A report in the British Guardian newspaper on Wednesday revealed that workers at Whole Foods have seen their hours slashed after the Amazon-owned grocery chain raised its starting wages to $15 per hour last year.
Amazon’s CEO Jeff Bezos announced the pay raise across all of Amazon and Amazon-owned businesses last October as a cynical public relations ploy in response to mounting public outrage following revelations of brutal exploitation at the world’s largest online retailer.
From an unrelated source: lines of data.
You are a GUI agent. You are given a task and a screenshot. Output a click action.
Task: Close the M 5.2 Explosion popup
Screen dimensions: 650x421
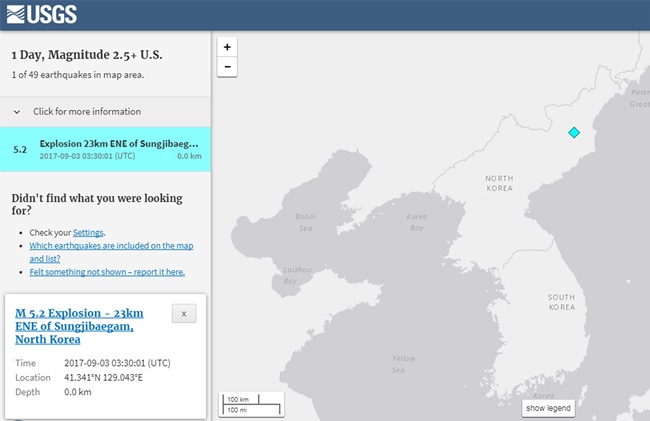pyautogui.click(x=184, y=314)
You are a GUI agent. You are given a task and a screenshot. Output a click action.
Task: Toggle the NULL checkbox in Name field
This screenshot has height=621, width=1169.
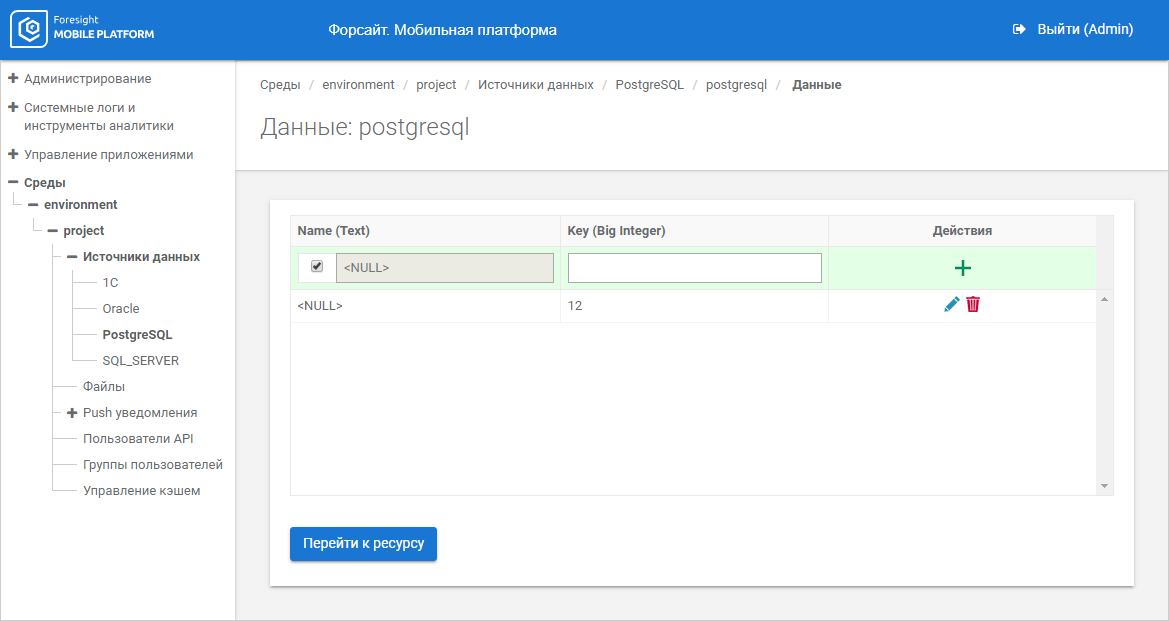point(317,267)
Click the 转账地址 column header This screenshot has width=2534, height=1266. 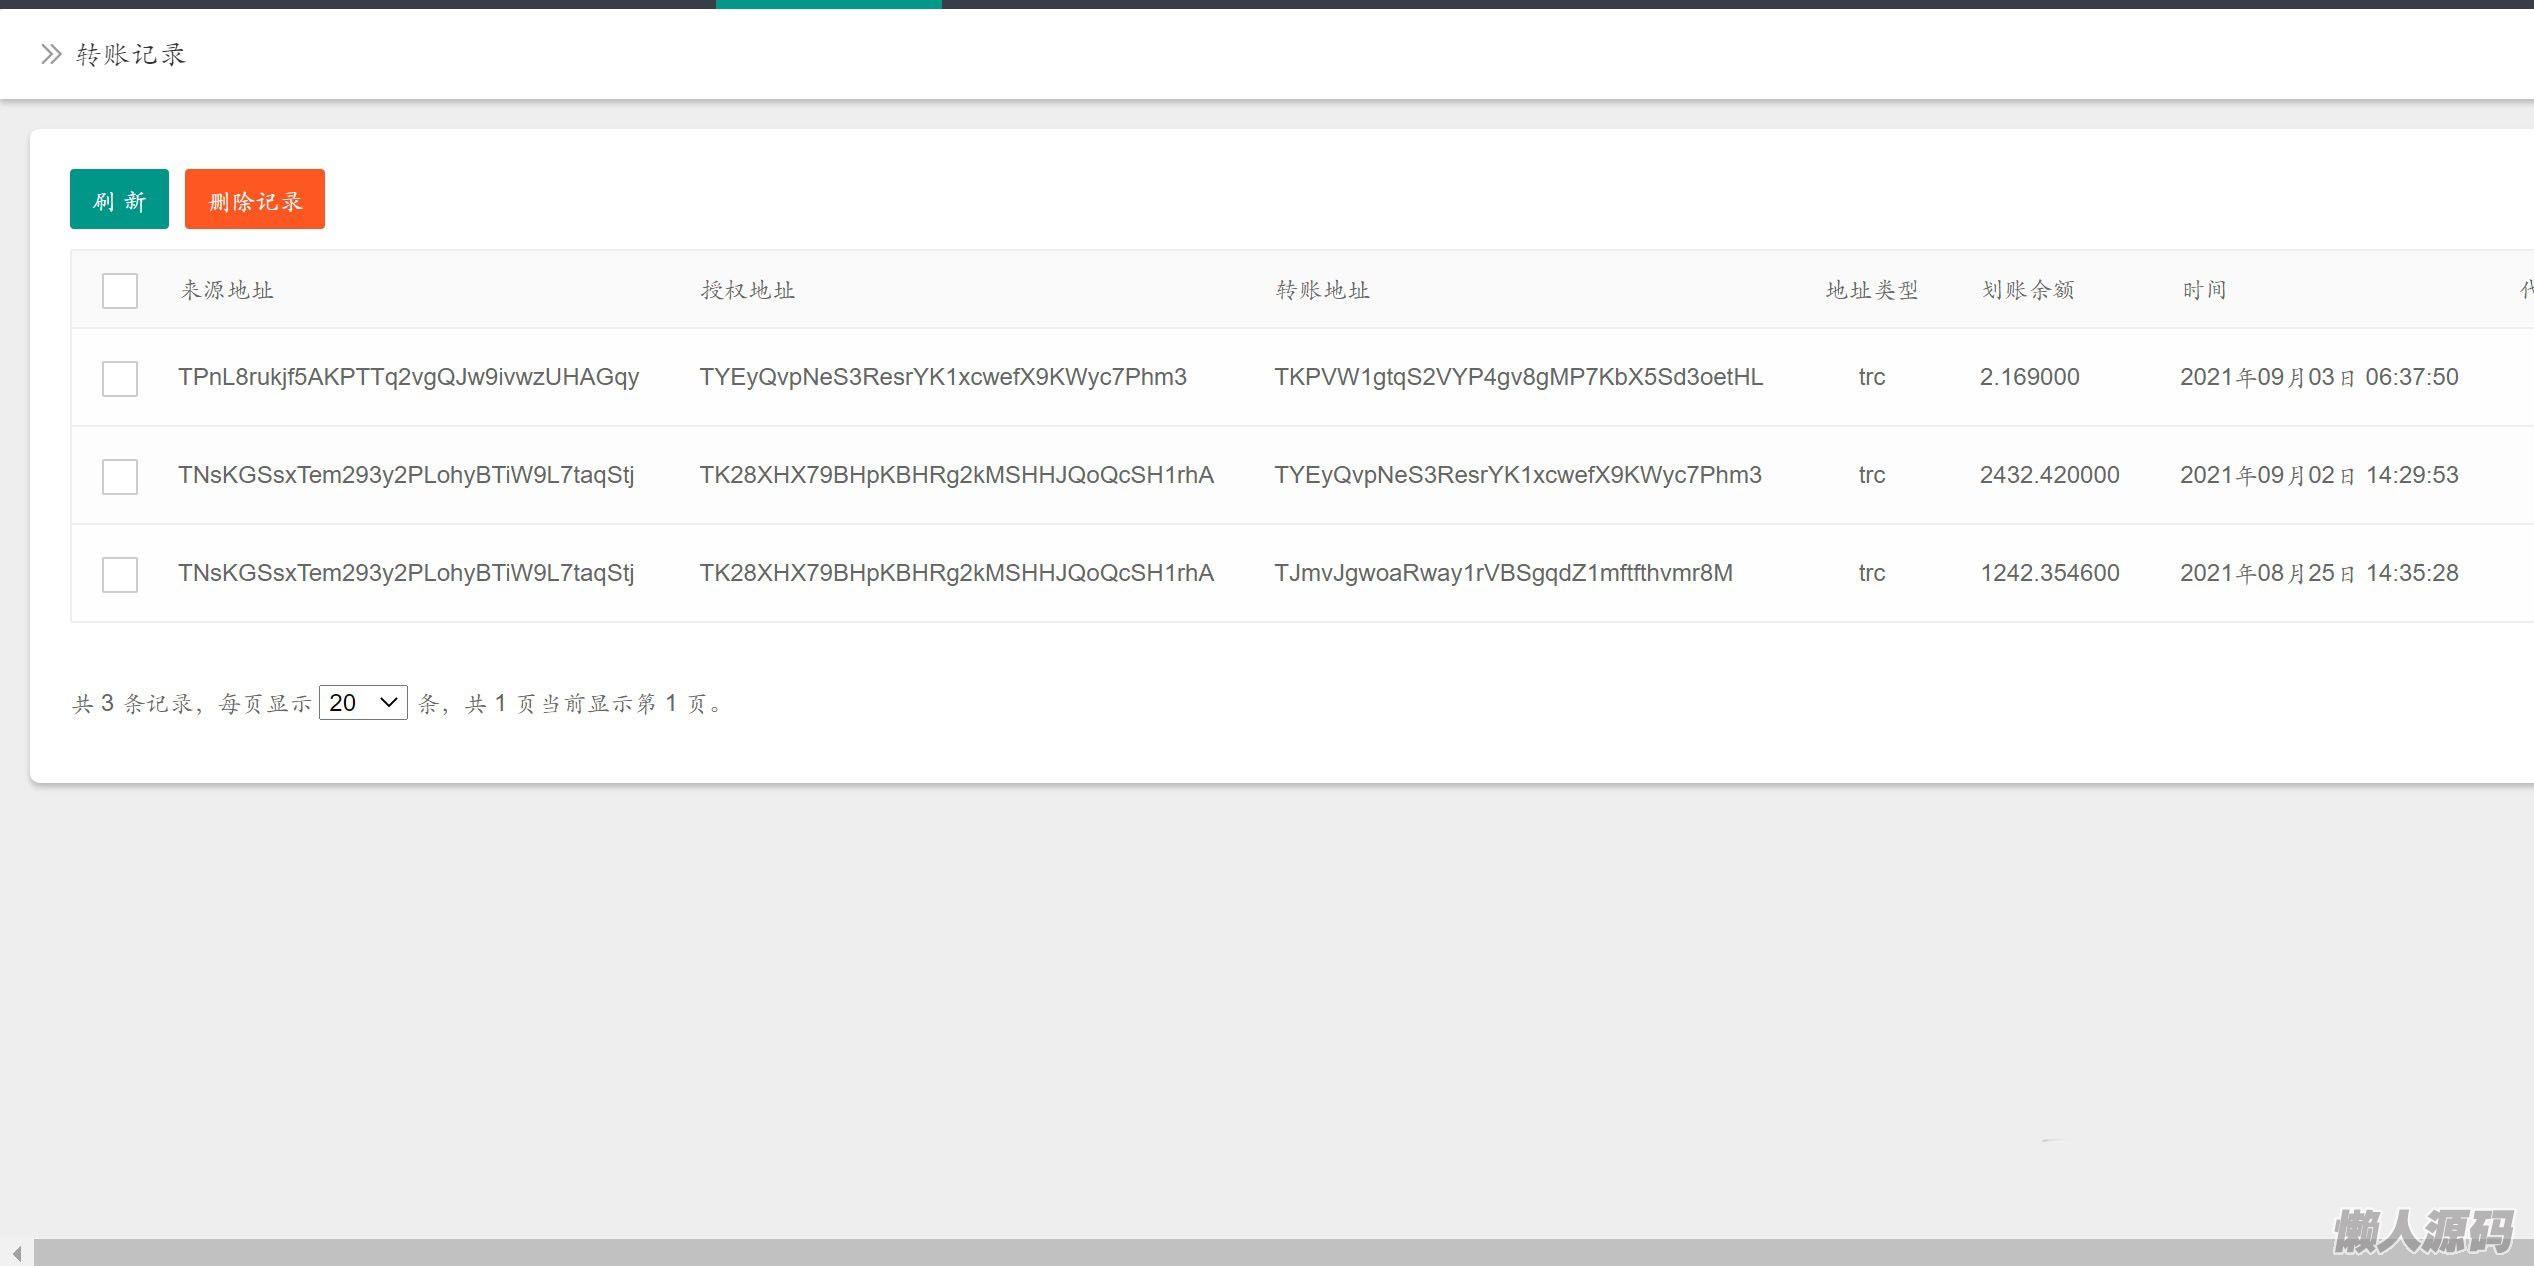coord(1322,291)
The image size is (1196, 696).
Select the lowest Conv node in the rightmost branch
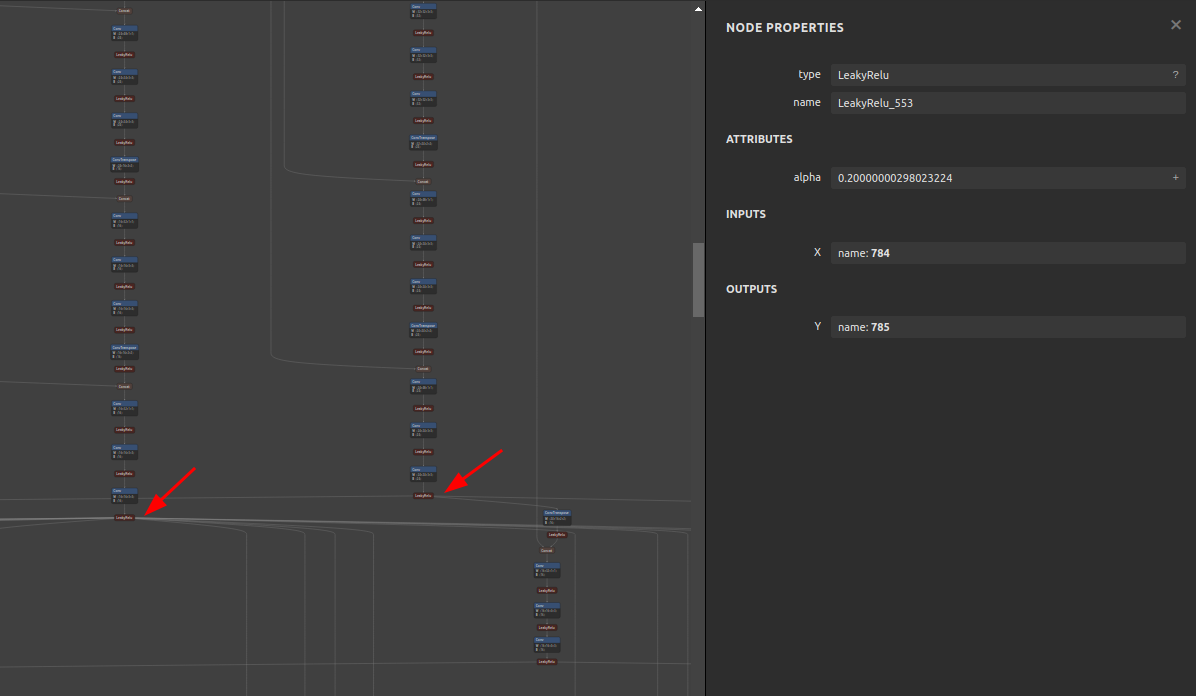pyautogui.click(x=547, y=645)
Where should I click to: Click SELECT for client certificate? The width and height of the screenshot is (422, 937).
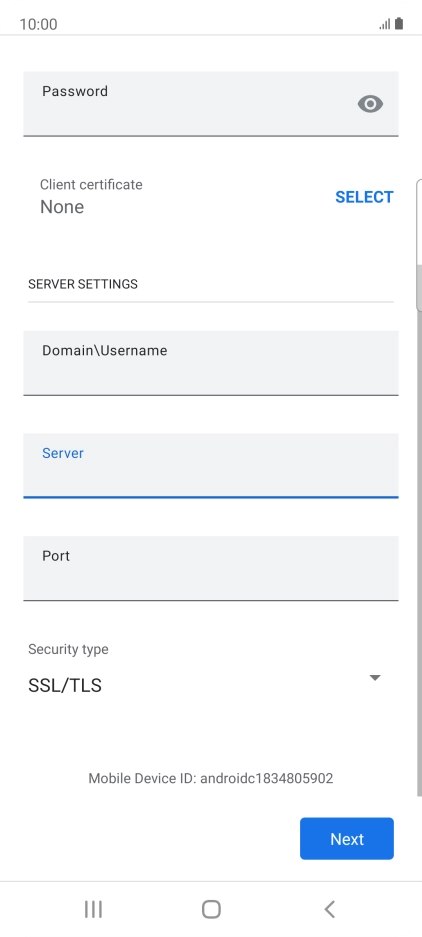364,197
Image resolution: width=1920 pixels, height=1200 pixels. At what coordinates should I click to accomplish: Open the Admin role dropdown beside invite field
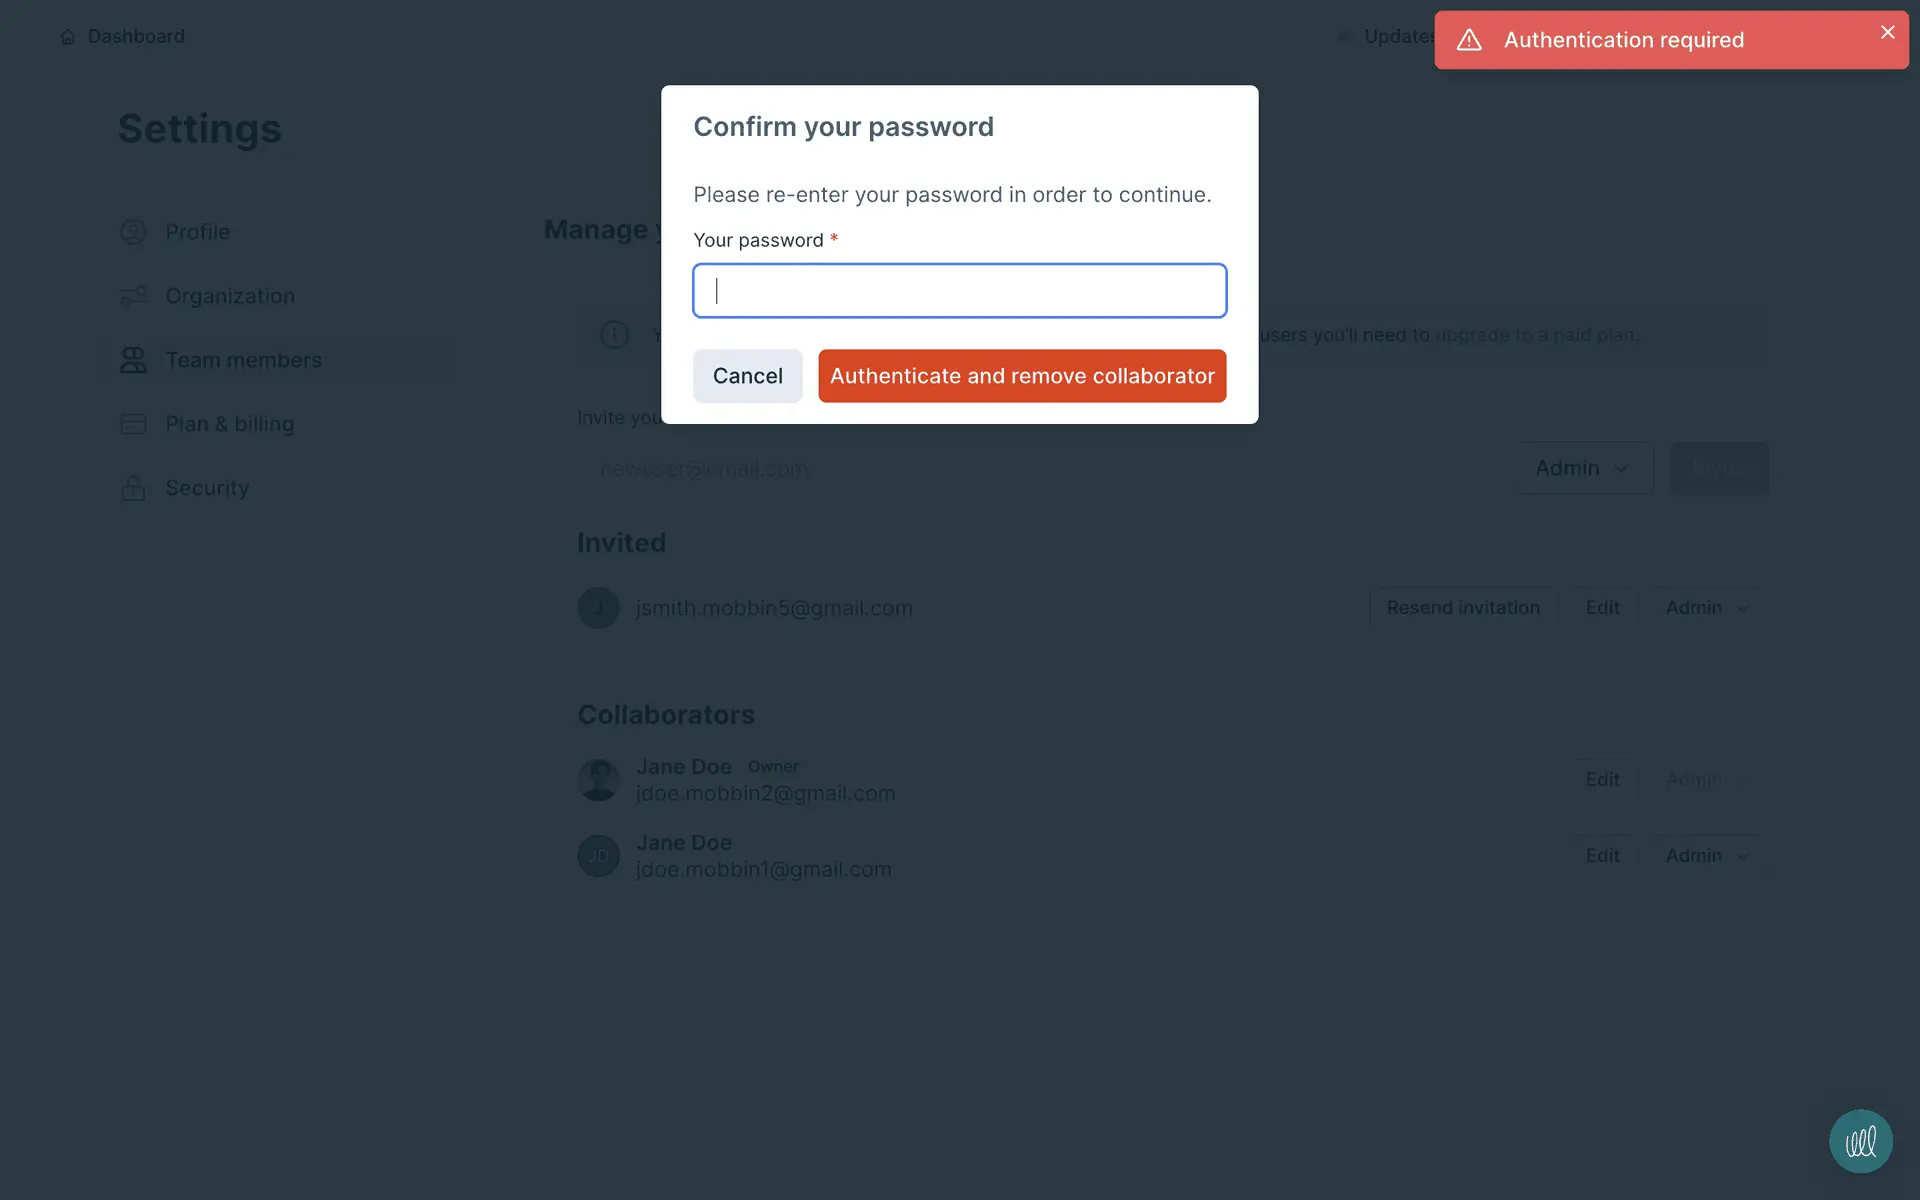(x=1585, y=468)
According to the Guardian, an Illinois-based Whole Foods worker told them that “once the $15 minimum wage was enacted, part-time employee hours at their store were cut from an average of 30 to 21 hours a week, and full-time employees saw average hours reduced from 37.5 hours to 34.5 hours. The worker provided schedules from 1 November to the end of January 2019, showing hours for workers in their department significantly decreased as the department’s percentage of the entire store labor budget stayed relatively the same.” The reduction in working hours per-employee has not been made up for with new hires, forcing workers to accomplish the same tasks in less time.
The worker said that he or she had received an email explaining that the cut to hours was “the direct result of guidance from our regional team,” i.e., from upper levels of management. That this is a company-wide policy was confirmed by accounts from workers from across the country. “This hours cut makes that raise pointless as people are losing more than they gained and we rely on working full shifts,” one Maryland worker told the Guardian. Some workers have had to resort to taking paid time off in order to compensate temporarily for the loss in hours.
“Things that have made [the cut to hours] more noticeable are the long lines, the need to call for cashier and bagging assistance, and customers not being able to find help in certain departments because not enough are scheduled, and we are a big store,” a California worker told the paper.
The cut in hours to Whole Foods workers lines up with the experience of workers at Amazon itself, who discovered that their modest pay increase was tied to the elimination of stock bonuses and other benefits. Shannon Allen, the well-known Amazon whistleblower whose story was first broken by the World Socialist Web Site, walked the WSWS through the figures and showed how the elimination of the stock vesting and variable compensation programs meant she would lose thousands of dollars in total compensation under the new plan.
“It makes me so mad,” Shannon said at the time. “I want to know who Bezos asked about doing this. Bezos said that he supposedly heard from his workers. Who did he ask? It wasn’t me. We didn’t get to vote. They didn’t pass out a ballot. Nobody asked me. Now I have an option to buy my own stock. It just pisses me off.”
Amazon’s announcement of the $15 per hour pay raise was hailed at the time by Bernie Sanders as a “shot heard round the world.” The Democratic Party-aligned media followed suit, writing that this was “how democracy and capitalism are supposed to work,” (The New York Times ) and “inspiring” (the Bezos-owned Washington Post ).
This has now been exposed as a sham. All of those praising Amazon knew from the start that the company would find ways get their pound of flesh back, as had been widely acknowledged by industry analysts.
Predictably, Senator Sanders, who last week announced his candidacy for the 2020 presidential elections, has said nothing about the Guardian report. Sanders had spent months last year campaigning against Amazon’s CEO Jeff Bezos as one of his “Faces of Greed” and proposed a bill in the Senate called the STOP BEZOS Act, which had no chance of passing, to tax low wage employers such as Amazon.
After Amazon announced its cosmetic pay increase, Sanders made a sudden about face, exchanging mutual praise with Jeff Bezos as though the two were longtime friends and admirers.
Sanders said nothing about the cuts to benefits and actively worked to shield Amazon from criticism as the details of the pay increase became clear. “Our understanding is that the vast majority of Amazon workers are going to see wage increases, including some very significant increases as the minimum wage goes up to $15 an hour,” Sanders told the Fox Business Channel last October in response to mounting criticism of Amazon.
Sanders still cites the bogus pay raise as one of his major accomplishments, and was introduced in a recent appearance in Chicago as “the man who stood up to Amazon and said you will pay $15/hour.”